我が国の不法行為に基づく損害賠償制度は,被害者に生じた現実の損害を金銭的に評価し,加害者にこれを賠償させることにより,被害者が被った不利益を補てんして,不法行為がなかったときの状態に回復させることを目的とするものであり,加害者に対する制裁や,将来における同様の行為の抑止,すなわち一般予防を目的とするものではない。したがって,不法行為の当事者間において,被害者が加害者から,実際に生じた損害の賠償に加えて,制裁及び一般予防を目的とする賠償金の支払を受け得るとすることは,我が国における不法行為に基づく損害賠償制度の基本原則ないし基本理念と相いれないものである(最高裁平成9年7月11日第二小法廷判決参照)。
平成15年07月18日東京地方裁判所[平成14(ワ)27910]

我が国の不法行為に基づく損害賠償制度は、被害者に生じた現実の損害を金銭的に評価し、加害者にこれを賠償させることにより、被害者が被った不利益を補填して、不法行為がなかったときの状態に回復させることを目的とするものであり、加害者に対する制裁や、将来における同様の行為の抑止を目的とするものでないから、著作権侵害について、使用料相当額の賠償によって、被害者が被った不利益を補填し、不法行為がなかったときの状態に回復させることができるならば、それを超える金額の賠償は、認められないというべきである。
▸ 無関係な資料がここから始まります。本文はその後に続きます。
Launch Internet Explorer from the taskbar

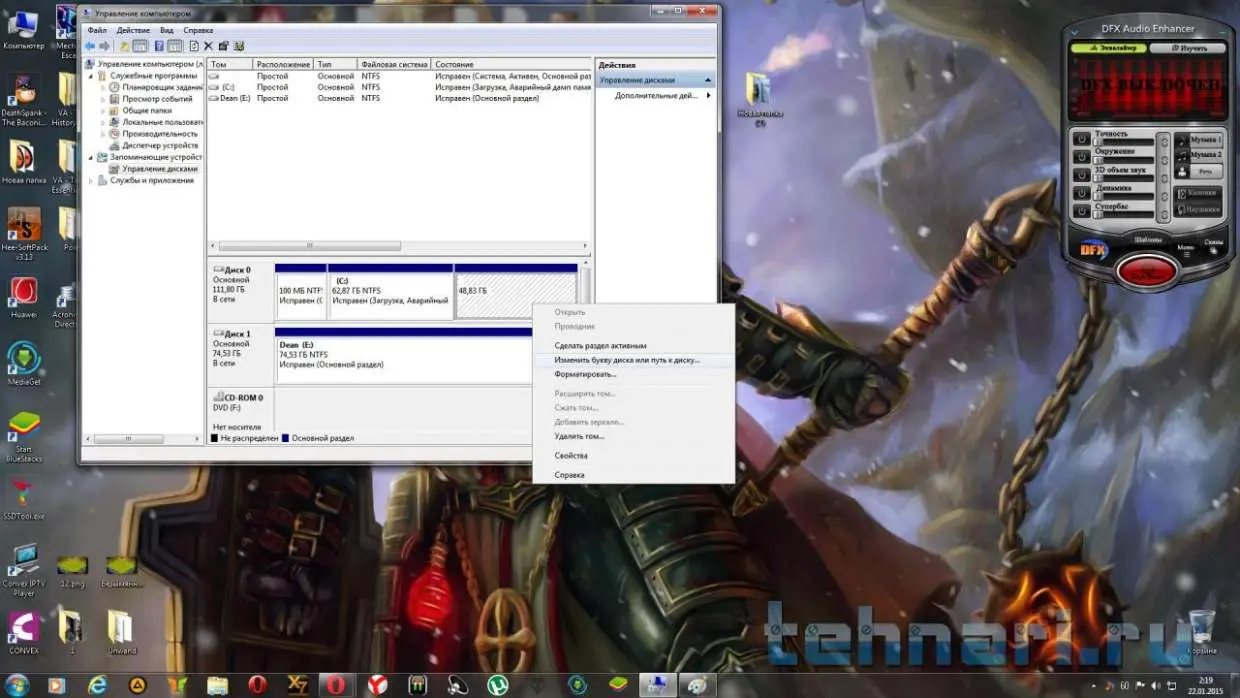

平成17年03月31日大阪地方裁判所[平成15(ワ)12075]

原告は,無断で複製ないし翻案したときは使用料の3倍の金額をペナルティ料として請求しており,これに倣って損害賠償額が算定されるべきであると主張する。しかし,我が国の不法行為に基づく損害賠償制度は,被害者に生じた現実の不利益を塡補して,不法行為がなかった時の状態に回復させることを目的とするものであり,加害者に対する制裁や,将来における同様の行為の抑止を目的とするものではない。著作権侵害については,使用料相当額の賠償によって,被害者が被った不利益を塡補し,不法行為がなかったときの状態に回復させることができるから,それを超える金額の賠償は認められないのであって,原告の上記主張は採用することができない。